Prescription Drug Coverage for Medicaid Beneficiaries Living at Home

For Medicaid beneficiaries who do not live in nursing homes, Medicaid offers coverage through Home and Community Based Service (HCBS) Waivers or Aged, Blind and Disabled (ABD) Medicaid, also known as Regular Medicaid. HCBS Waivers recipients must show a need for Nursing Home Level Care, but they will continue to live in their home or in the “community” (an assisted living facility, or the home of a relative, are two examples) while they receive health care services. ABD Medicaid recipients don’t have to show any medical need, they just need to be over age 65, or blind, or disabled. HCBS Medicaid Waivers and ABD Medicaid recipients must also meet financial criteria, just like Nursing Home Medicaid recipients. The asset and income limits for eligibility vary by state and type of Medicaid Long Term Care.

To buy prescription medications at the Medicaid rate, HCBS Waivers and ABD Medicaid recipients just show their Medicaid card at the pharmacy like any other insurance card.


Paying for Dietary Supplements with Medicaid Long Term Care Coverage

None of the three Medicaid Long Term Care Programs will directly cover non-prescribed health supplements such as vitamins, minerals, herbs, probiotics, fish oils, etc. However, there are programs and exceptions within HCBS Waivers and some state’s ABD Medicaid coverage that will help the Medicaid recipient acquire supplements. To understand how this works, there are two Medicaid concepts with which the reader must be familiar.


Using Medicaid Consumer Directed Care Budgets to Purchase Dietary Supplements

Certain HCBS Waivers and ABD Medicaid programs allow for Consumer Directed Care. This gives the Medicaid recipient a set amount of money per month to spend on medical/health products as the recipient sees fit. So, the HCBS Waivers or ABD Medicaid recipients could use the funds in that Consumer Directed Care budget to buy supplements of their choice.

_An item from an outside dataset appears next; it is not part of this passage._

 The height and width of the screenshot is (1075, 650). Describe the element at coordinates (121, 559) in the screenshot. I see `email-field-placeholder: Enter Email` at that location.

Money from a Consumer Directed Care budget can also be used to purchase durable medical equipment, home care supplies and personal emergency response services. Consumer Directed Care can also be referred to as Consumer Directed Coverage, or Cash and Counseling.


Using Family Supplementation to Purchase Dietary Supplements

While it is not advisable for family members to give money to their loved one who is a Medicaid recipient, giving gifts (like vitamins, for example) can be okay and is known as “Family Supplementation.”

Money given directly to the Medicaid recipient will be considered income and could lessen the amount of coverage Medicaid will provide, or even make the individual Medicaid ineligible. Buying items for a Medicaid recipient is much less likely to cause these issues, but you should be clear on your state’s rules before doing this. Some states are very strict about gifts, but others have rules in place so Medicaid eligibility won’t be impacted by non-cash gifts. These states, known as Family Supplementation states, are Alaska, Arizona, Arkansas, Colorado, Delaware, Florida, Georgia, Idaho, Illinois, Iowa, Kansas, Maine, Minnesota, Missouri, Nevada, New Hampshire, New Jersey, New Mexico, North Carolina, North Dakota, Oklahoma, Tennessee, Texas, Utah, Virginia, Washington state, Wisconsin, and Wyoming.